Femminicidio: 105 donne uccise in Italia nel 2023

La tragica vicenda di Giulia Cecchettin è solo l'ultimo anello in una catena di sangue.

Femminicidio: 105 donne uccise dall'inizio del 2023 in ItaliaFemminicidio: 105 donne uccise dall'inizio del 2023 in Italia
Attualità e Cronaca

La morte di Giulia Cecchettin ha sconvolto il Paese, ma rischia di trasformarsi presto in pura statistica. Secondo il Ministero dell’Interno, da inizio anno sono stati commessi 285 omicidi in Italia e in 105 casi le vittime erano donne. Di questi, ben 83 sono maturati in contesti familiari e 54 sono stati commessi da partner (marito o fidanzato) o ex partner, spesso in seguito a rotture e separazioni. Il classico caso di femminicidio, insomma.

Quindi, perché la morte della povera Giulia rischia di trasformarsi in pura statistica? Perché osservando soli i dati si potrebbe trarre l’ingannevole conclusione che tutto sommato le cose non vanno così male, dato che l’Italia è statisticamente ben al di sotto della media mondiale ed europea come numero complessivo di delitti e di femminicidi. Si potrebbe addirittura pensare che l’Italia sia un paese sostanzialmente sicuro per le donne, certamente più sicuro di altri, e che una certa percentuale di delitti, stupri e molestie sia “fisiologica” e non ulteriormente comprimibile, derubricando il problema a una mera questione di ordine pubblico e repressione del fatto compiuto.

La questione, però, è più ampia e non solo perché ogni singola tragedia è una tragedia di troppo, ma perché investe il nostro modo di concepire le relazioni e i rapporti umani, intossicati da una cultura del machismo e da un senso del possesso che diventa morbosa ossessione. Il caso della sfortunata Giulia Cecchettin ha seguito un copione fin troppo abituale: una relazione interrotta da lei, per sua autonoma decisione, e lui che non accetta ala sua scelta. “O mia o di nessun altro”, secondo il triste decalogo della follia maschilista.

Filippo Turetta non era un maniaco abituale, non aveva precedenti e niente lasciava presagire la tragedia, se non la radicata convinzione che le donne siano oggetti a disposizione dell’uomo e che certe decisioni debbano sempre spettare al maschio, perché altrimenti non va in gioco la propria reputazione, il proprio “onore” che è scomparso dal codice penale, ma non dal modo di pensare degli uomini. Quell’ultimo appuntamento per “chiarire le cose” è un ultimo atto già visto troppe volte, una triste ritualità che sembra essere impressa a fuoco nelle menti malati di chi si accinge a compiere tali gesti efferati.

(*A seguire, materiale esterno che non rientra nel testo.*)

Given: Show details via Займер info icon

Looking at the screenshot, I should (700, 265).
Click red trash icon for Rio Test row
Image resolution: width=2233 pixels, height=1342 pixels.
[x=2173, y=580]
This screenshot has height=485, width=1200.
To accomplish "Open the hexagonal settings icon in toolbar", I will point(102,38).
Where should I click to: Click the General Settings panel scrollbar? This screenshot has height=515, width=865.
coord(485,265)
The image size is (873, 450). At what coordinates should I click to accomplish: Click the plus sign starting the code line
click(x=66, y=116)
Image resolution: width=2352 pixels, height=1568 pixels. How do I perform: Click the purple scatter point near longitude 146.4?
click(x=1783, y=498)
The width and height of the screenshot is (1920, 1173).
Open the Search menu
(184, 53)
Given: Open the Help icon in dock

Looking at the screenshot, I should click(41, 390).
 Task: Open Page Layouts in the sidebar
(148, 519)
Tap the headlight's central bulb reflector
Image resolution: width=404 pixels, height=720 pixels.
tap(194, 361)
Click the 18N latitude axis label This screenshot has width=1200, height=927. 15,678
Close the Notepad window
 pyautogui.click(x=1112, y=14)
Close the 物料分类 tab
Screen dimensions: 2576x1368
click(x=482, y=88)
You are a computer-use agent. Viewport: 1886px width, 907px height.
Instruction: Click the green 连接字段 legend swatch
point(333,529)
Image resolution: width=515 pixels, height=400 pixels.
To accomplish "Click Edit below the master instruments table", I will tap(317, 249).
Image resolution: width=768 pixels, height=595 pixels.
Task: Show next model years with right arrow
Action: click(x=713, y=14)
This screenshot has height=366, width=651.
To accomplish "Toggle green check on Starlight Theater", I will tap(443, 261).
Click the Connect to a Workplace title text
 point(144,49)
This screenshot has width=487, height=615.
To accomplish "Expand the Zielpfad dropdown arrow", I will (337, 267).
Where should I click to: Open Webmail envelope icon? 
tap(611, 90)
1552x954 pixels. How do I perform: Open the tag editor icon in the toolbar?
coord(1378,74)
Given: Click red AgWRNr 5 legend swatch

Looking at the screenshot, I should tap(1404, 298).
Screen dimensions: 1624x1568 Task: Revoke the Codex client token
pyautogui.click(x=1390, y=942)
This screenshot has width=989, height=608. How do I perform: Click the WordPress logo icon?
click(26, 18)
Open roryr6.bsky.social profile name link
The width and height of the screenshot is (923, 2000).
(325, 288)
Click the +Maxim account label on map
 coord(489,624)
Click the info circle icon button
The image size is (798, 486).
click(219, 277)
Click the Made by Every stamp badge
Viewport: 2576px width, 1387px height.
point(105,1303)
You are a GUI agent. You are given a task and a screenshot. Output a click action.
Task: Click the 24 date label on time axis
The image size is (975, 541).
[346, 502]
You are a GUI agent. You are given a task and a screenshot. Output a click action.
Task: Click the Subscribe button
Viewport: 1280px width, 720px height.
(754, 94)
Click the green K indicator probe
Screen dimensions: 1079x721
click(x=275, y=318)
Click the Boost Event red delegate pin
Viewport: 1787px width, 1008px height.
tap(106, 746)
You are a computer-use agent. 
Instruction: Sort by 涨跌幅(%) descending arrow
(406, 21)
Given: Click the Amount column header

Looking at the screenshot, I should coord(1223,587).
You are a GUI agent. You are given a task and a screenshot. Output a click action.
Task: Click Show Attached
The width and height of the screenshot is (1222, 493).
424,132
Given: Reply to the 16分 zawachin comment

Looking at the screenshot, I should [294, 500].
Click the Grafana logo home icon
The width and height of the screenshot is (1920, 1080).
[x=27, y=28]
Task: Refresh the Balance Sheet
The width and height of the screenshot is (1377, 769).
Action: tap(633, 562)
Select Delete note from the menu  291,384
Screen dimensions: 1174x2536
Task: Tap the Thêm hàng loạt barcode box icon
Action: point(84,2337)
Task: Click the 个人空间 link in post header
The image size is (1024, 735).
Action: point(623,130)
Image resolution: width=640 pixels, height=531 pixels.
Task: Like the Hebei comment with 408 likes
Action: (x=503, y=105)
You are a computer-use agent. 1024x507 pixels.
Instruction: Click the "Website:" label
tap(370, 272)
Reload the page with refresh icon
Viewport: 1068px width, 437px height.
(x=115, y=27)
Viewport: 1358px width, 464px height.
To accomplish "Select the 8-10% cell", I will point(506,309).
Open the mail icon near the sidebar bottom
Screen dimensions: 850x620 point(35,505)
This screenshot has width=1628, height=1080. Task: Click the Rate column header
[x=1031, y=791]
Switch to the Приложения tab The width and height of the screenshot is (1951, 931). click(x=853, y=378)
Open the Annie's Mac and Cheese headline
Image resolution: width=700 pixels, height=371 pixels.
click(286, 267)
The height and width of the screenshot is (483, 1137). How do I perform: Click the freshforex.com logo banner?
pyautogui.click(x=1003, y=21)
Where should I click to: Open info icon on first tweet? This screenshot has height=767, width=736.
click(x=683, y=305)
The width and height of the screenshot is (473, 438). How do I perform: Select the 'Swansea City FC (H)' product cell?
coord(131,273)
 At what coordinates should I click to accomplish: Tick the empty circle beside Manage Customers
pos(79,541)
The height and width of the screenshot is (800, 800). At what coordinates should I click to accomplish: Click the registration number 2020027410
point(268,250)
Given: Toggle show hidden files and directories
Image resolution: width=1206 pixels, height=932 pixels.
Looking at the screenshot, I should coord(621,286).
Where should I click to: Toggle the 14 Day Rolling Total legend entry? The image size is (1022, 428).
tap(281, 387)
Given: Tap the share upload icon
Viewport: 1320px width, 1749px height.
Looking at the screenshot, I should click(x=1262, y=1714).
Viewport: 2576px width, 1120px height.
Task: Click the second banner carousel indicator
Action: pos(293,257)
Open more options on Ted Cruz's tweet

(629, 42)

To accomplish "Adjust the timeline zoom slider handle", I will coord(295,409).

Il punto, quindi, non è che l’Italia sia statisticamente un posto meno violento di altri per le donne, ma che il numero dei femminicidi continua a rimanere stabile e che niente sembra segnare un cambio di mentalità da parte dell’universo maschile nei confronti del femminicidio. Come se fossero scontati in una certa misura e – cosa peggiore – “prevedibili”. Sì, come se fosse una colpa della donna essersi scelta un partner possessivo e violento, uno di quelli che “si vedeva lontano un chilometro che era un bastardo, peggio per te che te lo sei preso”, concretizzando così l’ennesima colpevolizzazione delle vittime.

Il patriarcato si esprime anche in queste forme subdole. L’analfabetismo affettivo ed emozionale degli uomini viene messo in secondo piano di fronte alla tremenda responsabilità della donna di aver “scelto” il proprio carnefice. Il quale è fatto di natura così, che volete farci? Un lupo cattivo come tanti, te l’avevamo detto di stare attenta.

Ma chi commette il delitto, il femminicidio, non è la vittima ma sempre il carnefice. E ciò che ha dato forma all’orrore è il brodo do coltura che lo ha fatte sentire in qualche modo “autorizzato” a commetterlo, come se fosse un suo diritto inalienabile. Questo è il vero nemico contro cui dobbiamo combattere: l’incapacità di ammettere che tutto ciò è sbagliato non solo perché avviene, ma perché non si fa nulla per impedire che accada.